[Begin Exercise data]

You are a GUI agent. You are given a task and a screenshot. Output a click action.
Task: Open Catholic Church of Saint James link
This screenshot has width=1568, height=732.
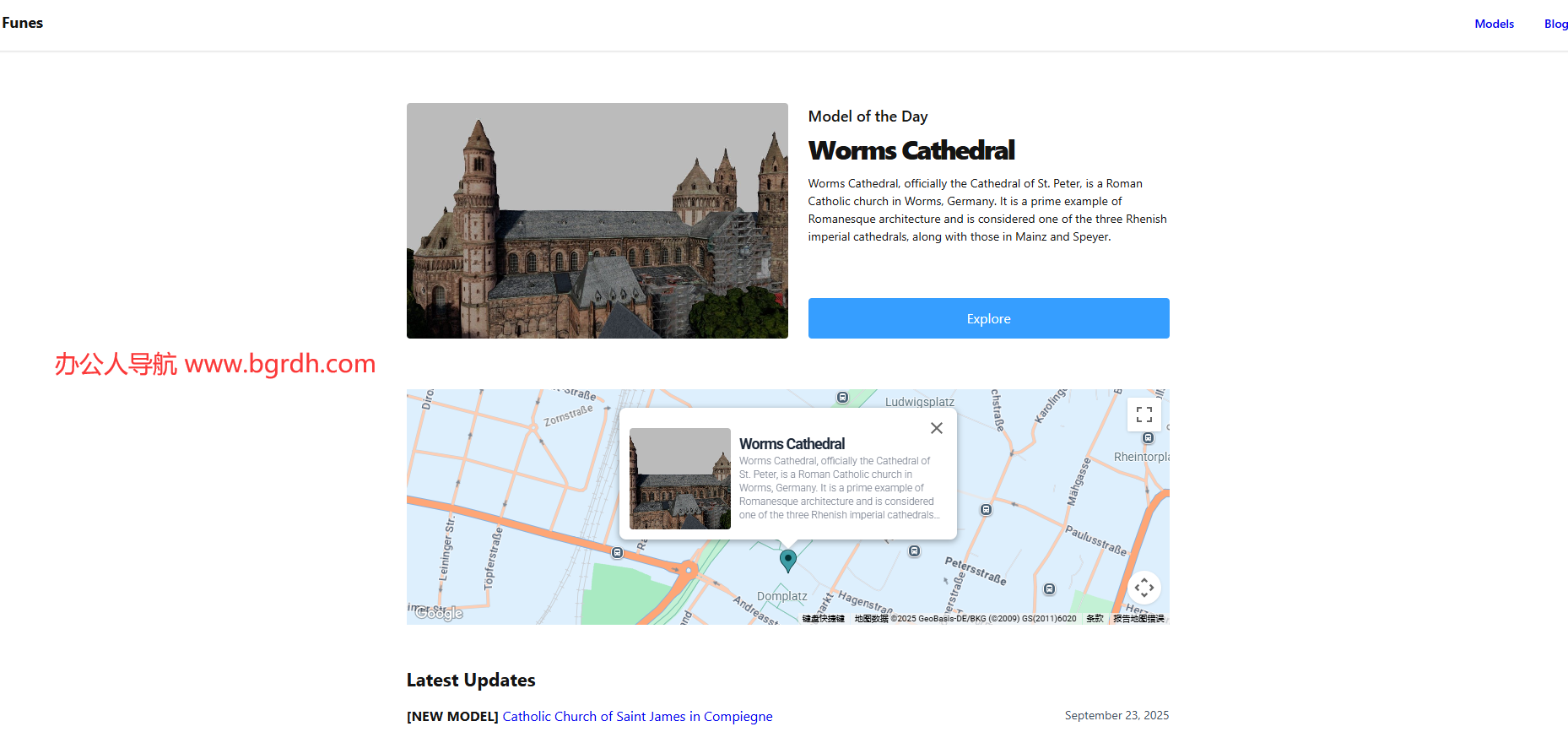[637, 716]
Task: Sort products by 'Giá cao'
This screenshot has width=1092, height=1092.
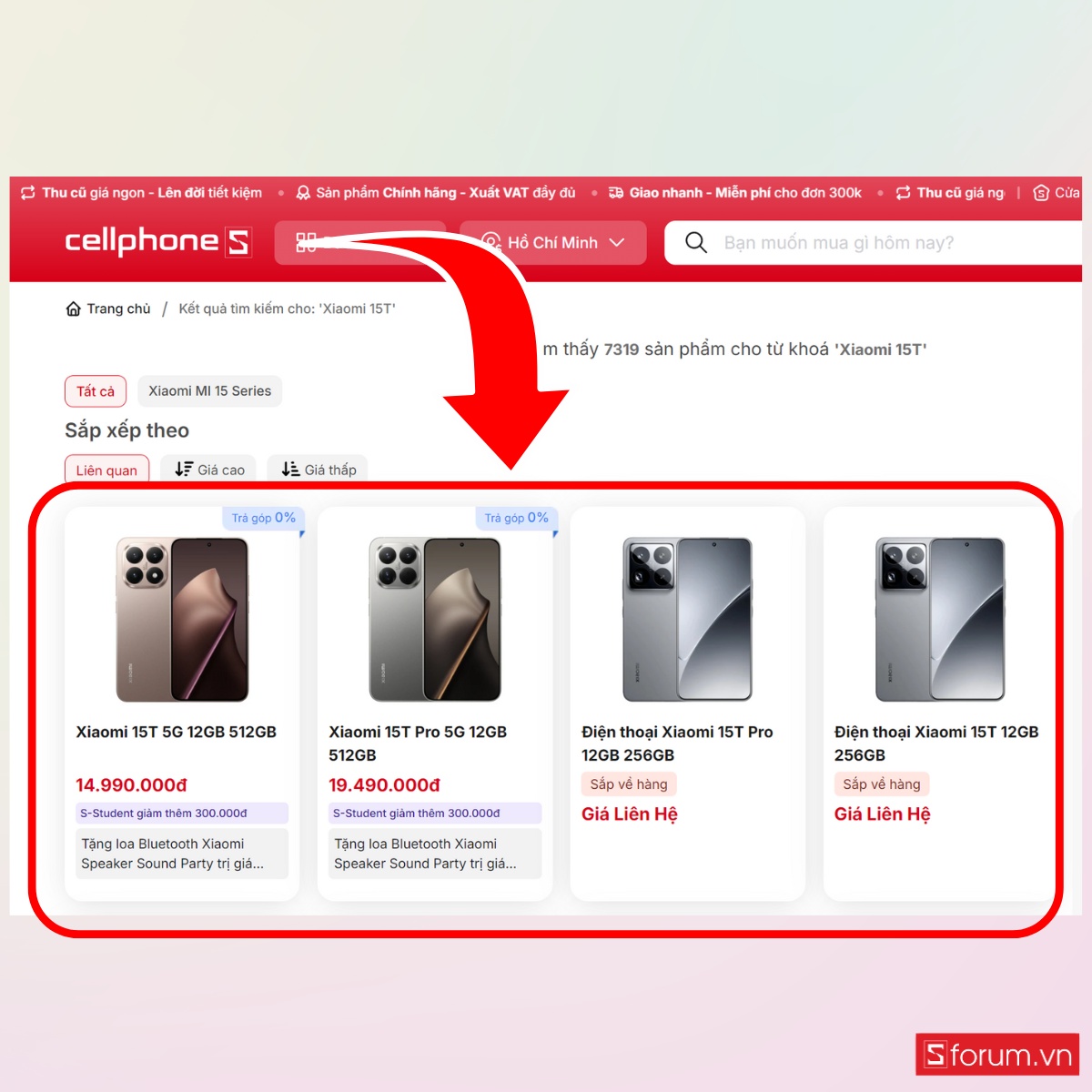Action: [209, 470]
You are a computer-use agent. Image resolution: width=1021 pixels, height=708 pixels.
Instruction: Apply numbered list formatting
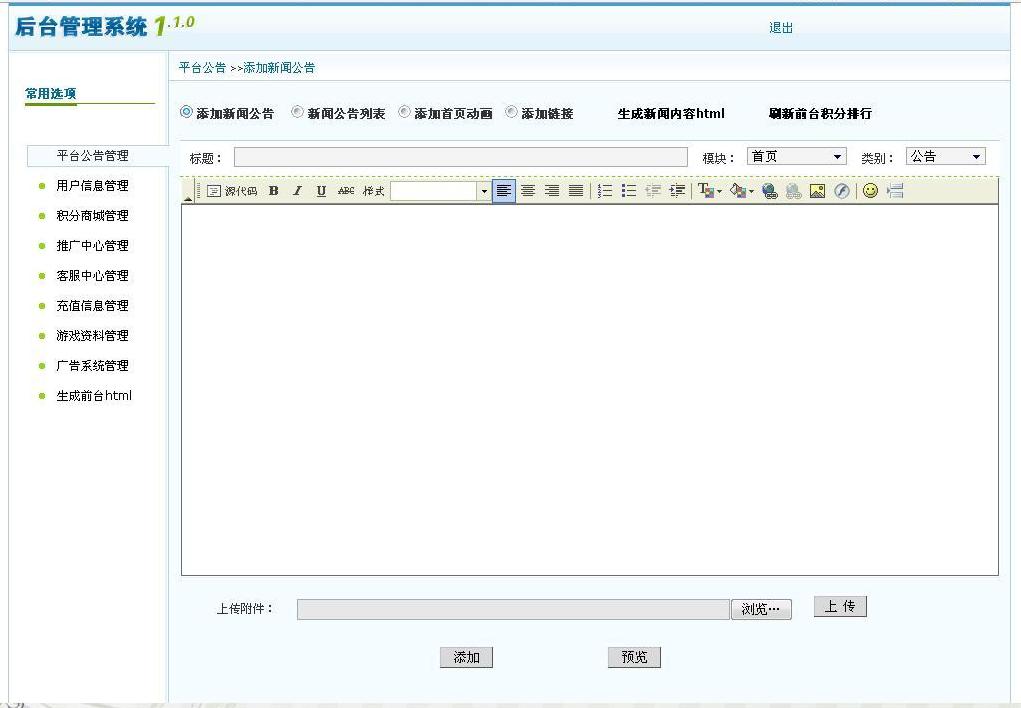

[End Exercise data]

What you have to do
Please output every line of the data above verbatim, leaving out the pictures.

Task result
You are a GUI agent. You are given a task and a screenshot. Output a click action.
Task: Open Catholic Church of Saint James link
This screenshot has width=1568, height=732.
[637, 716]
Task: Sort products by 'Giá cao'
This screenshot has width=1092, height=1092.
Action: [209, 470]
You are a computer-use agent. Image resolution: width=1021 pixels, height=708 pixels.
Instruction: Apply numbered list formatting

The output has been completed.